Via agli abbonamenti: tifosi allo stadio per sottolineare come la strategia del presidente non trovi più consenso.

Molte parole, zero fatti: la fiducia a scatola chiusa è finita

 

Una campagna abbonamenti low cost. Low cost proprio come il calciomercato rosanero, un mercato che, tra l'altro, tarda anche a decollare: quella che dovrebbe essere una compravendita, per il Palermo, in questo momento, è solo una vendita. La situazione spaventa e delude i tifosi che nonostante i prezzi bassi, gli sconti e le promozioni per gli abbonamenti della stagione 2016/2017 non sembrano intenzionati a dare ancora fiducia a Zamparini.
Nel primo giorno della campagna abbonamenti,  lo stadio di Palermo è desertico. Nell'anima dei tifosi prevalgono rabbia, sconforto e sofferenza.

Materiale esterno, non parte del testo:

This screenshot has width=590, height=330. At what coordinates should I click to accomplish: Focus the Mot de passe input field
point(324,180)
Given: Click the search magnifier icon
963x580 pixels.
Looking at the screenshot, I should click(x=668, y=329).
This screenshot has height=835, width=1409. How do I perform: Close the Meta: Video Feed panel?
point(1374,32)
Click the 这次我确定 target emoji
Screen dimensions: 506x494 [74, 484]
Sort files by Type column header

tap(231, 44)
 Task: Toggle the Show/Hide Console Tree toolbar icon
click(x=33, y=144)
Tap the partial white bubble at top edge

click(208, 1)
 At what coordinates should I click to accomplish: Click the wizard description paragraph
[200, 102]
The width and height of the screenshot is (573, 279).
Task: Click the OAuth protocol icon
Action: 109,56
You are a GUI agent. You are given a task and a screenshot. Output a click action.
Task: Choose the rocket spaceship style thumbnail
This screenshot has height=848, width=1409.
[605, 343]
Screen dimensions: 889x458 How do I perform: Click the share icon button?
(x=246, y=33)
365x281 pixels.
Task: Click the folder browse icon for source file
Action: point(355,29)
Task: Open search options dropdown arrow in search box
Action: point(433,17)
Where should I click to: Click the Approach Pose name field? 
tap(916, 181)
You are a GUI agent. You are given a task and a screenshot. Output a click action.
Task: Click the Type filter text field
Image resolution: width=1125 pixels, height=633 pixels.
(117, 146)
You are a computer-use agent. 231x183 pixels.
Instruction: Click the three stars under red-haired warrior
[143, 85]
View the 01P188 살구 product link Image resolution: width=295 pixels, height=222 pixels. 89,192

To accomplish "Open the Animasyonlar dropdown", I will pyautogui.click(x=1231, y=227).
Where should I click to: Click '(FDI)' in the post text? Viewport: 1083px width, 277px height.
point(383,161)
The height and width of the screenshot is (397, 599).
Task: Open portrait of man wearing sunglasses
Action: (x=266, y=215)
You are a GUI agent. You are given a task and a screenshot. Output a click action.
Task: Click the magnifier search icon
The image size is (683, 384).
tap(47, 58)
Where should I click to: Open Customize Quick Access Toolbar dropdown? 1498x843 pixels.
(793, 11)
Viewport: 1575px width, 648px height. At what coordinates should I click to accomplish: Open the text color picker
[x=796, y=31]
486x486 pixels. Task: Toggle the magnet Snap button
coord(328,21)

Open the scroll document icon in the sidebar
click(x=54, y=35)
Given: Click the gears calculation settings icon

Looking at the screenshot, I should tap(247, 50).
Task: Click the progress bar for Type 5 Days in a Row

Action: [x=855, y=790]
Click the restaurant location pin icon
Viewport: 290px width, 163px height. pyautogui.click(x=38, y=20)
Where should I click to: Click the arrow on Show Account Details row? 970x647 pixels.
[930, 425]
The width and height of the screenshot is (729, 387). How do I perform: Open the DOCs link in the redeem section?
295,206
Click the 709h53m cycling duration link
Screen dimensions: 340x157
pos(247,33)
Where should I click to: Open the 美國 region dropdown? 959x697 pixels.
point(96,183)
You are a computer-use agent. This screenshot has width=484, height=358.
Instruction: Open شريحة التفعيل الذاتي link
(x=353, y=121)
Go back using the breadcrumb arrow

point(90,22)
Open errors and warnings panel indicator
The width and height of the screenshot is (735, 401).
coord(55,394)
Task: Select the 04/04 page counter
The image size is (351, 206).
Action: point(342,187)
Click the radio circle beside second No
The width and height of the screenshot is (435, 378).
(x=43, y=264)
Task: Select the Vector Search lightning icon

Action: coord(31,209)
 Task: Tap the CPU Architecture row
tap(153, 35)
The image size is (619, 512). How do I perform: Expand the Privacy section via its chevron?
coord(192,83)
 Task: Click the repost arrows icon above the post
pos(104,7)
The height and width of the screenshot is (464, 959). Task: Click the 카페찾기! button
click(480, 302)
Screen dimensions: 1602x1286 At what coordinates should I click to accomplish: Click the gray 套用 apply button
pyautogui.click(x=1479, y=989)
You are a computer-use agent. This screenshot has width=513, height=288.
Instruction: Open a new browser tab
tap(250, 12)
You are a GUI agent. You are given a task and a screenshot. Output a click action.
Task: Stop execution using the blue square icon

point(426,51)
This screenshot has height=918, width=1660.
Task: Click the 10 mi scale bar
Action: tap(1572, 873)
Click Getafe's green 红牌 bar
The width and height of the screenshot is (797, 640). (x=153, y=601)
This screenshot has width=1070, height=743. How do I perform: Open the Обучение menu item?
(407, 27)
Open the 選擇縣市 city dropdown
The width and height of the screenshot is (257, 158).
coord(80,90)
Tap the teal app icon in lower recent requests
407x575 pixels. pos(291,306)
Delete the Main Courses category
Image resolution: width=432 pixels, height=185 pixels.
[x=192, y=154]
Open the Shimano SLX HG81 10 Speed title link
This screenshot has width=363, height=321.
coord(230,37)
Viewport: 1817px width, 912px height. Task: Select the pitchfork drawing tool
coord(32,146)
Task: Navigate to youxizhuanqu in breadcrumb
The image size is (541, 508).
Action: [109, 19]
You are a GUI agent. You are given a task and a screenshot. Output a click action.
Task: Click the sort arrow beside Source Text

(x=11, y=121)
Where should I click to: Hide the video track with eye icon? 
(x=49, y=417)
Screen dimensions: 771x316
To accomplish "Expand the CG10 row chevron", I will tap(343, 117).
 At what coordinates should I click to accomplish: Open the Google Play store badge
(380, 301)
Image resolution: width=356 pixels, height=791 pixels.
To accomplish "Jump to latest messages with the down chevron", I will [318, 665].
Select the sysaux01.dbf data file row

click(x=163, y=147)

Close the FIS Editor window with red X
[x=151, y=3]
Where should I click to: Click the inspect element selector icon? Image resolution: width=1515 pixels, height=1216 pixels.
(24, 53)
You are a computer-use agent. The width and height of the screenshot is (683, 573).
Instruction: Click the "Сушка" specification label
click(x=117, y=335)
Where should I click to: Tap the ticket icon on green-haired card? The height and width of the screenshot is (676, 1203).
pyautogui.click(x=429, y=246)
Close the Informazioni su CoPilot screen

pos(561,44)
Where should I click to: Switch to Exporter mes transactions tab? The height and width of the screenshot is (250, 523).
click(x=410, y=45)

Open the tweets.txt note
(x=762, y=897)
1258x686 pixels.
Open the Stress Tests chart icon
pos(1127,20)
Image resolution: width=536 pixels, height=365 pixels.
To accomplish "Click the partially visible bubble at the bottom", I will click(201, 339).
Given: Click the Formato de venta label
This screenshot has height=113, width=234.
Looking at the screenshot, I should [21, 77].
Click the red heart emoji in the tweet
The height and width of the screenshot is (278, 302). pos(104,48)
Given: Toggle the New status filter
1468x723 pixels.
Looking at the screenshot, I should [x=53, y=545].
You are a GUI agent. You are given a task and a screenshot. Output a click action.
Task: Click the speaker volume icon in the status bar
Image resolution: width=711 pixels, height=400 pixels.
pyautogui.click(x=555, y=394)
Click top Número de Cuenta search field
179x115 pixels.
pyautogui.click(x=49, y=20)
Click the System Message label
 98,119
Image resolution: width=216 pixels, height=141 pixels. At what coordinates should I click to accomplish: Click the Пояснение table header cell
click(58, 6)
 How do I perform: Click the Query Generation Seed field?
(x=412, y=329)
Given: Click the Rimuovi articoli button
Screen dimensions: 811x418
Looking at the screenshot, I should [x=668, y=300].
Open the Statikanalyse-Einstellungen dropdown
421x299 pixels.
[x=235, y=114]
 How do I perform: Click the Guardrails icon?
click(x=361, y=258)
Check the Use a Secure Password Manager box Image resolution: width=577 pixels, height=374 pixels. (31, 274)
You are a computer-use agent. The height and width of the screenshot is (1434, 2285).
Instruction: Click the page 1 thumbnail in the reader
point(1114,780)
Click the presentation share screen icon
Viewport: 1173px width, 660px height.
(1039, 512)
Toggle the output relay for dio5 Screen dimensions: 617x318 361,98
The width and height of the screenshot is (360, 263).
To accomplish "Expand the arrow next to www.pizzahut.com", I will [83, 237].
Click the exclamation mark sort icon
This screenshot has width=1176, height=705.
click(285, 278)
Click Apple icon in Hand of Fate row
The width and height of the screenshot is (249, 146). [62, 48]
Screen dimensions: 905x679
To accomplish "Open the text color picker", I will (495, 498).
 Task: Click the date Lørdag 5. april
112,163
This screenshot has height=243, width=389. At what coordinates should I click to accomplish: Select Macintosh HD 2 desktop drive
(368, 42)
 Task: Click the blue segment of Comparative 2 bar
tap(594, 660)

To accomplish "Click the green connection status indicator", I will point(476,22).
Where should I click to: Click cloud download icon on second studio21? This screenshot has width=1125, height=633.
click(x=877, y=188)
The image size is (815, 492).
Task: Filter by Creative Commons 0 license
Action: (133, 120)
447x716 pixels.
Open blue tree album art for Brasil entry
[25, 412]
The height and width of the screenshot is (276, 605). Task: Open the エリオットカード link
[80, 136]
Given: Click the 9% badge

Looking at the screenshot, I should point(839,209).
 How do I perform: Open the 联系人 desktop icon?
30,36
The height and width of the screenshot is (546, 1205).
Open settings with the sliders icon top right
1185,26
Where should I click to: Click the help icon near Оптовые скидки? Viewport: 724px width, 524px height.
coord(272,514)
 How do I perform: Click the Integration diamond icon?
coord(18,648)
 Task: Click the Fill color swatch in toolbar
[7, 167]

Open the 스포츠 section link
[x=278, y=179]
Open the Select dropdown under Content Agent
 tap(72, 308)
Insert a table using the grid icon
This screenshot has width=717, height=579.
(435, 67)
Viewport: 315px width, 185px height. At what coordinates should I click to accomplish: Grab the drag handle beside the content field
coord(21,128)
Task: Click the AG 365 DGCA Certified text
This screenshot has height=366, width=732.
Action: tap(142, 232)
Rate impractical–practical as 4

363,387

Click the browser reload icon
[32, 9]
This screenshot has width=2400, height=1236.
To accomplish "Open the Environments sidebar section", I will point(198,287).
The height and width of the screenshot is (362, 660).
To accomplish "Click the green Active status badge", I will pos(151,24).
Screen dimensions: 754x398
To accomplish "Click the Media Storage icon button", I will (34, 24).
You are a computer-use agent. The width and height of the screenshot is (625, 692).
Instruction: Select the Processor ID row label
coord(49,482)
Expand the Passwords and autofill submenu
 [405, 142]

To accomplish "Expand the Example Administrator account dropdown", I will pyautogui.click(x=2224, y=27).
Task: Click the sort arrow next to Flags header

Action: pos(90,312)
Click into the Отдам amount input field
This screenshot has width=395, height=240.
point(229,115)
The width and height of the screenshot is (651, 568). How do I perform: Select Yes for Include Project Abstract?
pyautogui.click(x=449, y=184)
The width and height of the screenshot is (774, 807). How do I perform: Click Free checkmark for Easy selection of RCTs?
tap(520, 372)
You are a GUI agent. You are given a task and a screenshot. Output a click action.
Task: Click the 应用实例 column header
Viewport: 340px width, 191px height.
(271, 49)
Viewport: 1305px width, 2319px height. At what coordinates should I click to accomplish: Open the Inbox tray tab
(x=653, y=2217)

"Scordatevi il mio rinnovo".

"Sono abbonato da 25 anni di fila! Questo sarà il primo anno che non lo faró", sono alcuni dei commenti più determinati che si leggono sui social. Commenti che fanno presagire una vera e propria rivoluzione di pensiero dei tifosi: non c’è più alcuna fiducia a scatola chiusa verso Zamparini. Troppe parole e pochi fatti sembra diventata la strategia del Palermo, ormai da alcuni anni. I tifosi, ieri, nel giorno d’apertura della campagna abbonamenti, si sono radunati in viale del Fante non per acquistare la tessera di abbonamento ma per contestare le strategie di mercato adottate dal club di Zamparini. Sono emersi numeri talmente bassi dal primo giorno di sottoscrizioni che il club ha deciso di non comunicarli. Segnali di crisi, segnali di stanchezza.